Hamiltonian and Brownian systems with long-range interactions: V. Stochastic kinetic equations and theory of fluctuations
Pierre-Henri Chavanis

TL;DR
This paper develops a fluctuation theory for Brownian systems with long-range interactions, analyzing the behavior near critical points, and introduces stochastic models for chemotaxis and specific interaction potentials.
Contribution
It derives explicit fluctuation correlation functions for systems with long-range interactions and explores their behavior near phase transition points, extending mean field models to include noise effects.
Findings
Correlation functions decay exponentially in the stable regime.
Spatial correlations diverge at the critical point, indicating phase transition onset.

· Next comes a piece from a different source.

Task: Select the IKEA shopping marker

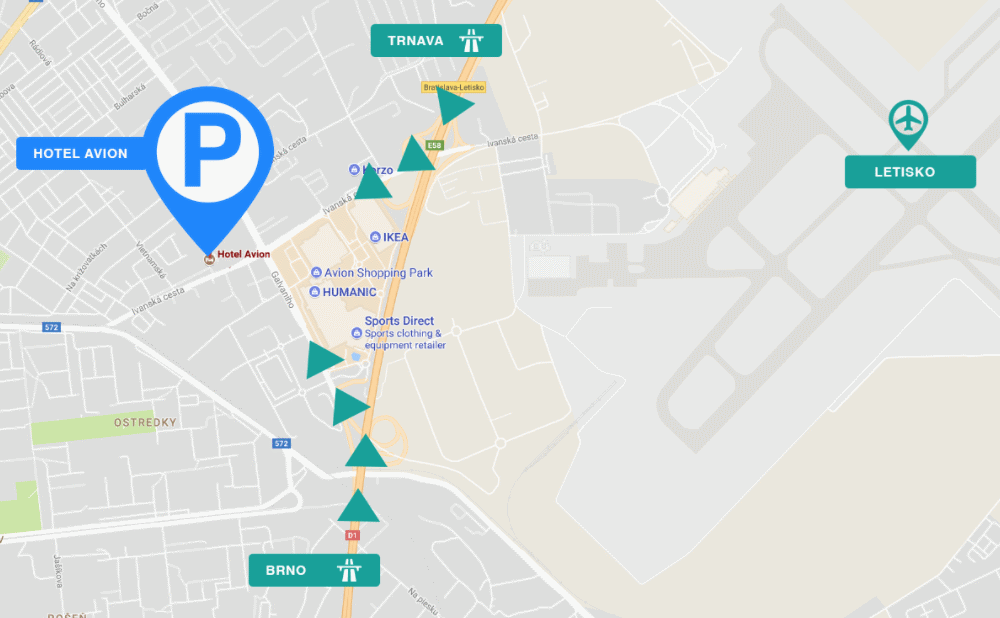Action: [x=376, y=237]
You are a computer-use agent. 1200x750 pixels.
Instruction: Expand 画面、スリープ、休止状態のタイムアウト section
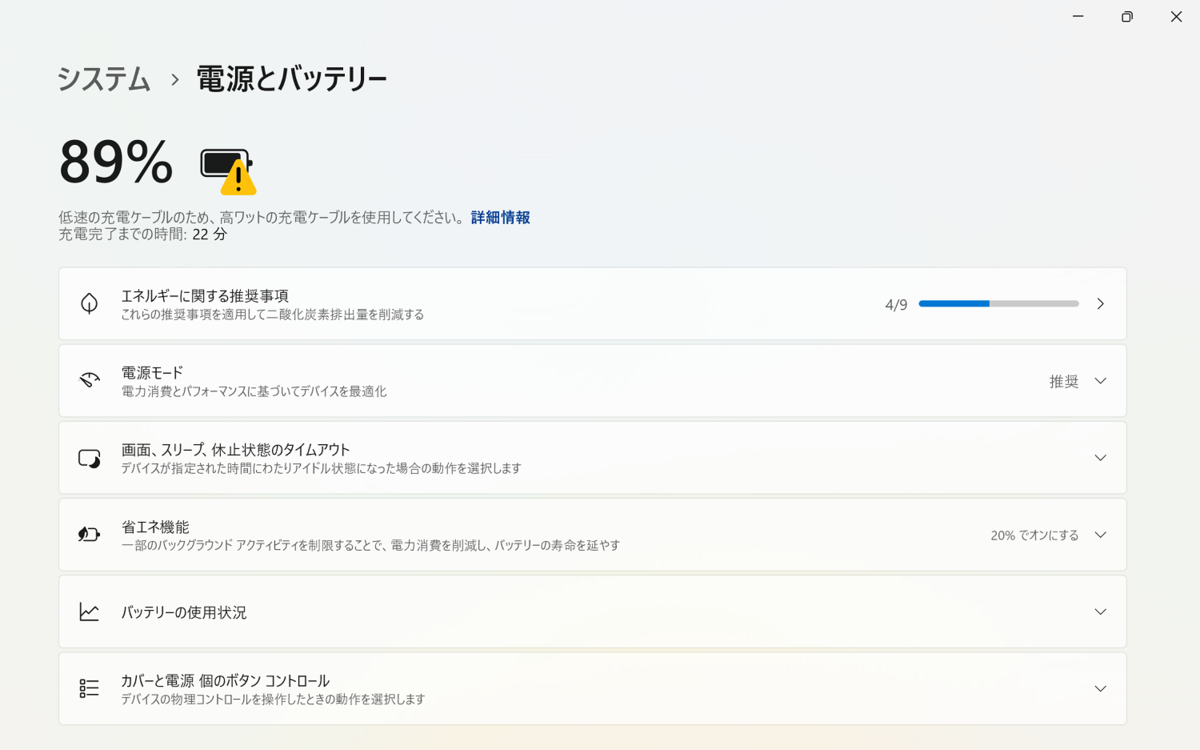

Velocity fluctuations remain finite at the critical point.
Abstract
We develop a theory of fluctuations for Brownian systems with weak long-range interactions. For these systems, there exists a critical point separating a homogeneous phase from an inhomogeneous phase. Starting from the stochastic Smoluchowski equation governing the evolution of the fluctuating density field, we determine the expression of the correlation function of the density fluctuations around a spatially homogeneous equilibrium distribution. In the stable regime, we find that the temporal correlation function of the Fourier components of the density fluctuations decays exponentially rapidly with the same rate as the one characterizing the damping of a perturbation governed by the mean field Smoluchowski equation (without noise). On the other hand, the amplitude of the spatial correlation function in Fourier space diverges at the critical point (or at the instability…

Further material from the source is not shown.